* **Extracted information**
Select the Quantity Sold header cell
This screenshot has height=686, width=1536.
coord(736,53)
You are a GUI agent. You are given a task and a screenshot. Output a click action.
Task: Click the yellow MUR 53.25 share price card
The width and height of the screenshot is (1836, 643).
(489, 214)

* **Exercise goal**
Print every record above once more, exactly as written.

* **Output below**
Select the Quantity Sold header cell
This screenshot has height=686, width=1536.
coord(736,53)
You are a GUI agent. You are given a task and a screenshot. Output a click action.
Task: Click the yellow MUR 53.25 share price card
The width and height of the screenshot is (1836, 643).
(489, 214)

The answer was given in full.